This is the latest book by Khalid Hosseini. His earlier books, The Kite Runner and A Thousand Splendid Suns have both been reviewed here earlier. Let us look at the story first.
Baba Ayub’s favourite of all his sons and daughters is Qis. He has to give it away to a div – a monster creature – to save the rest of his children and is heartbroken. He goes to save the child and realizes that the child is not eaten by the monster but is happier there and leaves him there. The div gives him a potion that makes him forget he ever had a child or that he went on a mission to rescue it.
The story forms a preface and the father Sadoor is telling it to Abdullah and his sister Pari. Brother and sister are inseparable. They do not like Parwana, the stepmother.

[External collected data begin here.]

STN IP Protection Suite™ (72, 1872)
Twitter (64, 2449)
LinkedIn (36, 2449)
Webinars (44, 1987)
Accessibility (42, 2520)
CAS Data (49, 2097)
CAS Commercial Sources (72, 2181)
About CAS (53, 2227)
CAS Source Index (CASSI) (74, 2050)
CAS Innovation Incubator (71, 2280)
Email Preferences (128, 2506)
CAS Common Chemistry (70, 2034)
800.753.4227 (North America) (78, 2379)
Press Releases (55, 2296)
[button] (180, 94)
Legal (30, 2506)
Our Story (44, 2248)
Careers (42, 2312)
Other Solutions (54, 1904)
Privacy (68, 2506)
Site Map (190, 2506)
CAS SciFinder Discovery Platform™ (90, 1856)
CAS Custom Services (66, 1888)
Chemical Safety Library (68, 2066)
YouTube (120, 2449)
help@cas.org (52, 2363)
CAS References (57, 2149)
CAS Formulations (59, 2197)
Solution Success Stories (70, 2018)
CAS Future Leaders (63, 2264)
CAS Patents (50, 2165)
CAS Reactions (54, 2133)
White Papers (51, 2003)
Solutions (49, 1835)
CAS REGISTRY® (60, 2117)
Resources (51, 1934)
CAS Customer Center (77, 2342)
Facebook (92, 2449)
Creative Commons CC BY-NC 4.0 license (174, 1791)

She seems not to love them.
They go to Kabul to meet Uncle Nabi’s employers – Mr and Mrs Wahdati – rich, sophisticated, a source of constant amazement to Pari and Abdulla and even overwhelming father. When Abdullah realizes that Pari is to be sold to them, his life comes crashing down and he is disconsolate after returning to his home town.

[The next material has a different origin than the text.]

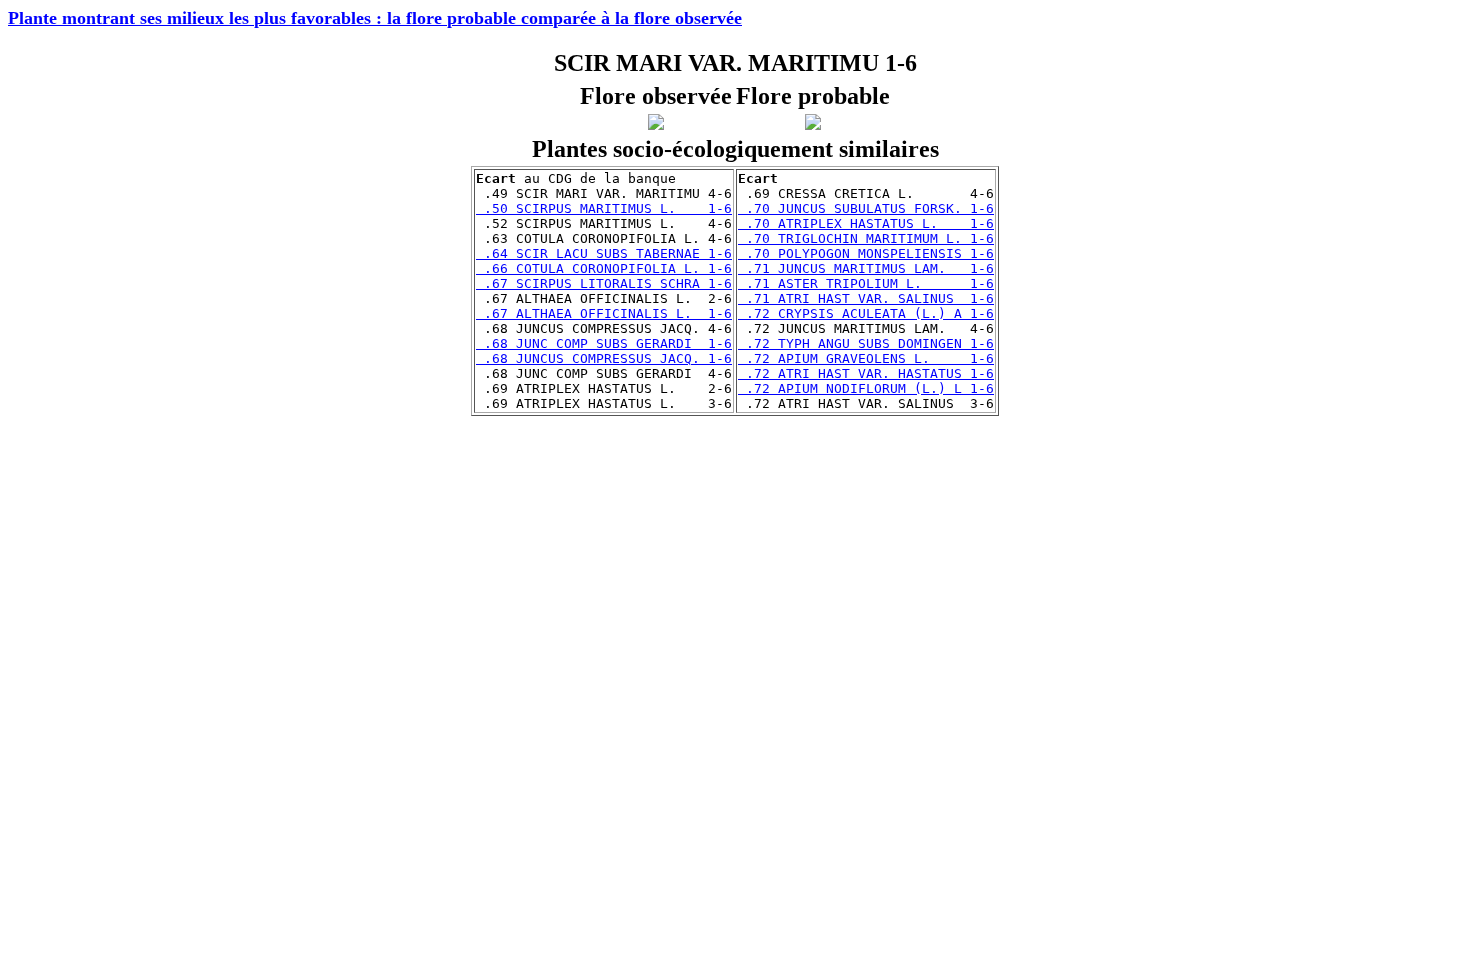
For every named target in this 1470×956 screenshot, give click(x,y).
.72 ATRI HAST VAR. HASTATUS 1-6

Parwana’s story is also fascinating. She is in love with Saboor from a very young age, when Saboor was also a young man. Her sister, Masooma, who is fair, very pretty with blond hair, steals a march on her and gives Saboor – fond of telling stories and dreaming of being a writer – the notebook that Parwana had got to give him. When they are on a tree and Masooma confides that Saboor’s parents will ask for Masooma’s hand, jealousy makes Parwana push Masooma off the tree and cripple her for life.
After a while, Masooma begs to be released from her life and wants Parwana to do it. She also asks Parwana to marry Saboor, who had already married, gave birth to two kids and had been widowed at the childbirth when Pari was born.
Now we switch to Nabi. He watches Mr Wahdati marry a woman, Nila, who is out of tune with the conservative mores of Afghani society and also does not see eye to eye with her husband. Nabi is totally infatuated by her but she is unattainable, of course. Improbably, Nabi and Nila get close (as friends and confidants) and Nabi takes her to see Saboor’s house, especially Pari and Abdullah. He learns on the way back that Nabi is barren because of removal of ovaries.
He suggests adopting Pari and even Mr Wahdati takes a shine to the girl but Saboor cuts him off totally. He is persuaded to part with Pari due to difficulties and due to a promise that would make Pari live comfortably for the rest o her life.
When Wahdati is indisposed by a stroke, Nabi stays with him but Nabila leaves to Paris with Pari – they were never close, ever.
Nabi too does not get the closeness he thinks he will get by giving up Pari to the Wahdatis.
He discovers that Suleiman (Mr Wahdati) had a love for him all these years. As an invalid, Nabi cared for him and got caught in the war’s damages.
Finally, there is a heartrending piece about how Nabi is asked to do one final favour for Suleiman when his health worsens. All with the background of war, the Soviets, the Muhahideen and the Taliban. In fact, these background landscape appears in each of his books but does not appear tiresome at all, such is the skill of the author in breathing new life into his stories. Truly a gifted author, this one is.
But of you compare this story to his earlier masterpieces, especially A Thousand Splendid Suns, this one comes across as weak and moves through generations like the Kite Runner does. Idris and Timur, the children of Nabi’s neighbour, come into the picture and so does Roshi, a victim of an axe attack by her own uncle in a vicious family feud. Idris, a successful doctor, has an attack of the conscience. Abdullah is seen running a kabob shop in California with a wife and a daughter whom he has named Pari. The fact that Idris chickens out from pulling Roshi out and kind of adopting her is realistic.
The story of Pari and her alcoholic mother and Pari’s affair with a much older professor called Julienne in Paris are fairly boring. Pari going out with Julien, then leaves him and marries Eric, getting flashbacks about her early childhood, all that is very unnatural and you realize that Khalid Hosseini does not do modern urban life as well as he does the rural Afghan life – even in this book.
What is more interesting is the meeting between Abdullah’s grandson and the son of a warlord who does not know the extent of the misery his father has caused. That part is quite well done. (Again, Afghani life, not the emigre experience).
Except for Markos and his relationship with his mom and Thalia, the disfigured daughter (dog bite and a botched operation to fix it) Thalia who comes to live with Markos and her mom. And therein lies another problem. The book seems like disjointed account of several people’s lives, with only a tenuous touchpoint that some of them were in Afghanistan at one point or another. It does not have the coherent narration of his earlier work A Thousand Splendid Suns, or even the limited disjointedness of the first book The Kite Runner.
The ending – he tries his memory stuff again, which he used so devastatingly in the previous two books but somehow this time it does not hold so much power as the previous two books.
Still a good book to read and is on most peoples ‘Recommended Reading’ list. A pity that it is not as good as his previous books.